Das Les Gareçons im Hauptbahnhof schließt – warum es trotzdem weiter geht

Felix Klingel

Es ist das letzte Schwulencafé in Freiburg: Das Les Gareçons im Hauptbahnhof serviert seit fast 18 Jahren Kaffee und Kuchen – und war Anlaufstelle für viele Schwule in der Stadt. Warum das Café Mitte März schließt – und es trotzdem weiter geht.

"Wir konnten uns in den letzten Jahren nicht mehr wirklich um das Les Gareçons kümmern", sagt Markus Hollerbach, einer der Betreiber. Er lebt inzwischen in Basel und kümmert sich um die dortige Filiale des Les Gareçons. "Wir wollten es in Freiburg nicht halbherzig weiterführen, darum trennen wir uns jetzt."
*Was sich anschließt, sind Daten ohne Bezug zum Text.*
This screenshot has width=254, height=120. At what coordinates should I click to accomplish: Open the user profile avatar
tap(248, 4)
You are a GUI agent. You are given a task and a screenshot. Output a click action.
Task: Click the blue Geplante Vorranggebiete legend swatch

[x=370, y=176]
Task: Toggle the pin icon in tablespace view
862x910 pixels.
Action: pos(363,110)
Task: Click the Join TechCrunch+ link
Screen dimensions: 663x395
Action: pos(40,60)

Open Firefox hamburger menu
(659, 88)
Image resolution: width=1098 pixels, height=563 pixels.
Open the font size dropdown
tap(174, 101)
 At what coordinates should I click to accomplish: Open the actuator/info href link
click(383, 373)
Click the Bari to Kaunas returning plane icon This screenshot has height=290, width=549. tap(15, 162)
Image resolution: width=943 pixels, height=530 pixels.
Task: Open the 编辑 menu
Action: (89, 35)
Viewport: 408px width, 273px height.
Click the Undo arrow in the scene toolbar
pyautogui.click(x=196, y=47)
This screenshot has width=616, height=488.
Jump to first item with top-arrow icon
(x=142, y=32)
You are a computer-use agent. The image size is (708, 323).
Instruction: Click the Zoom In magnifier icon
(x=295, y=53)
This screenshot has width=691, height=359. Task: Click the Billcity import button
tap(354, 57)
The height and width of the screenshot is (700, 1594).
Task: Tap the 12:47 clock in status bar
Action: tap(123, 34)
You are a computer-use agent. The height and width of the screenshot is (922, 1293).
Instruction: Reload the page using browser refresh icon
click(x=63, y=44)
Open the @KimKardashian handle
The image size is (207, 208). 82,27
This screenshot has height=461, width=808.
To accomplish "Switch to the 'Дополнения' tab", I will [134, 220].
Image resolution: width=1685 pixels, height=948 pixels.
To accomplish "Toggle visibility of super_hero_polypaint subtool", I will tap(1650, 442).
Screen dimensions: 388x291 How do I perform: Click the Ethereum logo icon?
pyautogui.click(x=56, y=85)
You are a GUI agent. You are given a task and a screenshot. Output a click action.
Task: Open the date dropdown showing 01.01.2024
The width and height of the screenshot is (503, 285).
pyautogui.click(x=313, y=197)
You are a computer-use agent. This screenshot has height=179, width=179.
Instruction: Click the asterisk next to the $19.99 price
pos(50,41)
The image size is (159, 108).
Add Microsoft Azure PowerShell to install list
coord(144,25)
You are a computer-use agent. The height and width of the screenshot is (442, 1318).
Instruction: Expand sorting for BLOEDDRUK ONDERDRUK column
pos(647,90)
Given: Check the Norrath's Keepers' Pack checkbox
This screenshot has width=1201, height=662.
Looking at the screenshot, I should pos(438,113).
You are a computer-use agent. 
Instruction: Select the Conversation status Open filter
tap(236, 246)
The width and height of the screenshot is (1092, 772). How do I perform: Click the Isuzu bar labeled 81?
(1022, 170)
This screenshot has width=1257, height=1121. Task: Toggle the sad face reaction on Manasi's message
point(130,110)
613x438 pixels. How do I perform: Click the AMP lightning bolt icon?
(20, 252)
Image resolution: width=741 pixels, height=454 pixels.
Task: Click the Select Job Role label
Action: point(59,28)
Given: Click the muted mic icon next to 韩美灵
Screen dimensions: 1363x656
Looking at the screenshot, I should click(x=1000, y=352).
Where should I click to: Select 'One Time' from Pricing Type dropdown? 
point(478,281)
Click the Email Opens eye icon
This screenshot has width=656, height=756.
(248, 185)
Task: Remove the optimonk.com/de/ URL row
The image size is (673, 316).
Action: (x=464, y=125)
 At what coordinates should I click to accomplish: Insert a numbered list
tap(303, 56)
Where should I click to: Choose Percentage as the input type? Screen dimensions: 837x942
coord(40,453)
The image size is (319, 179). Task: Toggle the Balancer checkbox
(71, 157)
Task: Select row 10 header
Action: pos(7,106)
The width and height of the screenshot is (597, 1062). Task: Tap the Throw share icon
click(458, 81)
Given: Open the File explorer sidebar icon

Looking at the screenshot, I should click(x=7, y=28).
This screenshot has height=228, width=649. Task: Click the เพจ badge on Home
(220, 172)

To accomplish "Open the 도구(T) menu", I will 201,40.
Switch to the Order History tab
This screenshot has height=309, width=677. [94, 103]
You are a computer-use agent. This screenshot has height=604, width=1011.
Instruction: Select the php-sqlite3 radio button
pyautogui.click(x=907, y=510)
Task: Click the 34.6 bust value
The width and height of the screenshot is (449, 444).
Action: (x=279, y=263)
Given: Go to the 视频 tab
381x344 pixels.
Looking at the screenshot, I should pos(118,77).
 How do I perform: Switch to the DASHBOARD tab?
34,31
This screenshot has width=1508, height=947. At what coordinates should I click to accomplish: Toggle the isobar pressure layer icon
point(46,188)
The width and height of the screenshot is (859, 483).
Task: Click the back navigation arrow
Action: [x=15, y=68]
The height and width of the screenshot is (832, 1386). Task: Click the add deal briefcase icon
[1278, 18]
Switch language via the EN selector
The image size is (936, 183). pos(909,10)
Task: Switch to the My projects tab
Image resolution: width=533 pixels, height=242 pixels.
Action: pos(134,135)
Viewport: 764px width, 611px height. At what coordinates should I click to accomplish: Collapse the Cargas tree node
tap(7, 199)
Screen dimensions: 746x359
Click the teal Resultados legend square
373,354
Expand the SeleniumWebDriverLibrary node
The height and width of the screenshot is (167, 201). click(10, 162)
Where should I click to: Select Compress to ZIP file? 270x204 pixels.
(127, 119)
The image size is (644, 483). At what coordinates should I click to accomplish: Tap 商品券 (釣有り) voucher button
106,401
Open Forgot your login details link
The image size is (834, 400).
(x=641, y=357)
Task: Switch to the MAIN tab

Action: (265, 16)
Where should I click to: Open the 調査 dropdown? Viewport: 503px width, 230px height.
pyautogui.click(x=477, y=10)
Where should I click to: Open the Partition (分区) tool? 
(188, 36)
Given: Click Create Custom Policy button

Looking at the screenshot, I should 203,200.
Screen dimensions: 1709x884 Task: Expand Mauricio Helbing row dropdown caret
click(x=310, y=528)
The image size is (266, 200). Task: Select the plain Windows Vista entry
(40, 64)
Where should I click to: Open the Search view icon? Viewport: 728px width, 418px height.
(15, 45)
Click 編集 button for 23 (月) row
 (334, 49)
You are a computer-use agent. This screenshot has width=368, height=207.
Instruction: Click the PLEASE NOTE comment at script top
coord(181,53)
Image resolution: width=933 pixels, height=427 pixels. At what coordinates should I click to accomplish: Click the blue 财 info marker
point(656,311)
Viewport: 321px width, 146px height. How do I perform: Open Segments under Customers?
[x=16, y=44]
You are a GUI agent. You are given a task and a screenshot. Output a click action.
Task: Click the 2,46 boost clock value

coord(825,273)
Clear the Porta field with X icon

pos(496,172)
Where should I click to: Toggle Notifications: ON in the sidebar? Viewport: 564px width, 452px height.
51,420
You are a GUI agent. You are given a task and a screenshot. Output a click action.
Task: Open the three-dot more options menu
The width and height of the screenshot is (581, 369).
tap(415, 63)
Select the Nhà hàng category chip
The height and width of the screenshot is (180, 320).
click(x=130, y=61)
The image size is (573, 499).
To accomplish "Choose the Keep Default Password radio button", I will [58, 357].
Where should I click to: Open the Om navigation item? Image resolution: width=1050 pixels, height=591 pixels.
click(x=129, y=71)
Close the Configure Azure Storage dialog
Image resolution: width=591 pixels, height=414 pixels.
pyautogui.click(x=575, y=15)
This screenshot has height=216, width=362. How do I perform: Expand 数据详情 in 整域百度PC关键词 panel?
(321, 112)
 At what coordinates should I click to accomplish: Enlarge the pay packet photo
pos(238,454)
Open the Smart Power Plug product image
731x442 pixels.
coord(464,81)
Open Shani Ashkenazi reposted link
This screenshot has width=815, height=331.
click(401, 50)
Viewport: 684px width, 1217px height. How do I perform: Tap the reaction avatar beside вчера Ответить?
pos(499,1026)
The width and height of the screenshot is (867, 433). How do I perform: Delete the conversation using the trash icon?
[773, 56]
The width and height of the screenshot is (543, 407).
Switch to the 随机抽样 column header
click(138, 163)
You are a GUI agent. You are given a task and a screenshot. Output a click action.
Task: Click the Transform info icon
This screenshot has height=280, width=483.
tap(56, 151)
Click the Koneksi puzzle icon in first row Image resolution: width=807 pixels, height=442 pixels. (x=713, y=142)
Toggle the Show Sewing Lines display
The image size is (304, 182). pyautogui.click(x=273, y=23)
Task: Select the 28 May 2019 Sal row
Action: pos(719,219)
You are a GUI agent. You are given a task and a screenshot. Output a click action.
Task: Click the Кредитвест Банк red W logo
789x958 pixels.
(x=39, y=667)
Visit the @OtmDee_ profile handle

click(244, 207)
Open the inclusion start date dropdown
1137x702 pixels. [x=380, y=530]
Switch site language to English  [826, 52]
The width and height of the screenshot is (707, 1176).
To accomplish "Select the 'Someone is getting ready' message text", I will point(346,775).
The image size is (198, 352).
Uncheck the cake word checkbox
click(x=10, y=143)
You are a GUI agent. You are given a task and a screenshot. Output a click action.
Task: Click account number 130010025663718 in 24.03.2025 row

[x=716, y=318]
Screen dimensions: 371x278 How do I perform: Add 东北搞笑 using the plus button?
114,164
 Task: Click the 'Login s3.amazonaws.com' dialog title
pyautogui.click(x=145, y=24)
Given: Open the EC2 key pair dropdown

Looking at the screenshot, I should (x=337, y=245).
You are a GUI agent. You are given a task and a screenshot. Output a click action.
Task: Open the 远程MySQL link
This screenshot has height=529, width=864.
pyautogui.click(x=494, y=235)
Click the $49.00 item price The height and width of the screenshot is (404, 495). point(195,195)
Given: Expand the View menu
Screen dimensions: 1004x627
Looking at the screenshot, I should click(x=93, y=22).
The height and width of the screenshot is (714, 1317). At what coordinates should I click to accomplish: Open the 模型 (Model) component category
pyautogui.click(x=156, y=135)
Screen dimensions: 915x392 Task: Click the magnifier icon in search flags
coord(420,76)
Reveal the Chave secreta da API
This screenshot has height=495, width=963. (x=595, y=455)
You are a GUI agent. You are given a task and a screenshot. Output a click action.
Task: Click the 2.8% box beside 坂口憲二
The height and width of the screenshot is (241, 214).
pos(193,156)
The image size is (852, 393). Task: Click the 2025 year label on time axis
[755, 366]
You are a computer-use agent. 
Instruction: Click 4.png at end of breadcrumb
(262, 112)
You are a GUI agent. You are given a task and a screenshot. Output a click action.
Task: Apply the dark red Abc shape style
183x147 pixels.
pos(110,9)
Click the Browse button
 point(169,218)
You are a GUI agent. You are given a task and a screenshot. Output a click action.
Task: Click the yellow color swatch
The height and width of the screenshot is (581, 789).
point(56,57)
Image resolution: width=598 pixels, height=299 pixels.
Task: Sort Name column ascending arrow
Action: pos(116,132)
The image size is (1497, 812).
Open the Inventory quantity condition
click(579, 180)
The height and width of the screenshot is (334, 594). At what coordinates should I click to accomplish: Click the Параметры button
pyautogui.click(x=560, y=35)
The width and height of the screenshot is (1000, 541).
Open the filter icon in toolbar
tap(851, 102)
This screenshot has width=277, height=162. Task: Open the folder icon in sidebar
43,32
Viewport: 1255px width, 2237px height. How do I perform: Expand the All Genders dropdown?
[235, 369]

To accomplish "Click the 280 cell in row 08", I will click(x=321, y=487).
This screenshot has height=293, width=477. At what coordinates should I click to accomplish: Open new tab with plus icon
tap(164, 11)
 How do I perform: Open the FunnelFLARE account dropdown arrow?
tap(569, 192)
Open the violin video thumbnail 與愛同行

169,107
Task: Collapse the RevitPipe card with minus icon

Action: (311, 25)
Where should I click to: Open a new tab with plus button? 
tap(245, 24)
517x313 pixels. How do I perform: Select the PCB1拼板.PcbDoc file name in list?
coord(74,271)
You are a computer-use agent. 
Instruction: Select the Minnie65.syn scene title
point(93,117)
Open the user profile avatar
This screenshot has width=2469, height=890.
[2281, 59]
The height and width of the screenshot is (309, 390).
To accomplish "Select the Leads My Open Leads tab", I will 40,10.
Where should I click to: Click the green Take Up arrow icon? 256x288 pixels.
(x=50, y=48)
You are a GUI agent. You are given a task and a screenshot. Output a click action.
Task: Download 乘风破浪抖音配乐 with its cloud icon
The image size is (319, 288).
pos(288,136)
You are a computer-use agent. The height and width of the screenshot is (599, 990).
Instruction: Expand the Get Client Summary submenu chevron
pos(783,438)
Das Café schließt aber nicht komplett, sondern es gibt einen Betreiberwechsel. Pino Raia, der das Karma in Freiburg betreibt, soll das Les Gareçons vermutlich ab Mitte März übernehmen. Es wird ein Café bleiben, allerdings unter neuem Namen. Was sich sonst ändert, kann Markus Hollerbach nicht sagen. Pino Raia war für weitere Informationen bisher nicht zu erreichen. Ob möglicherweise wieder mehr Abendveranstaltungen stattfinden oder ob es sonstige Veränderungen gibt, ist noch nicht klar.

Szene verliert Anlaufpunkt

Obwohl das Les Gareçons kein explizites Schwulencafé war, verliert die Szene einen wichtigen Anlaufpunkt: "Für viele ist es ein Relikt, sie hatten bei uns ihr Coming-Out, gerade neue Leute in der Stadt kamen zu uns", sagt Hollerbach. Außerdem war das Café Sponsor von der Schwulen Filmwoche und bei der AIDS-Hilfe aktiv. "Das fällt jetzt natürlich weg."

Eine größere Abschiedsfeier soll es im Les Gareçons nicht geben – die Betreiber verabschieden sich in kleinem Rahmen von Freunden und Lieferanten.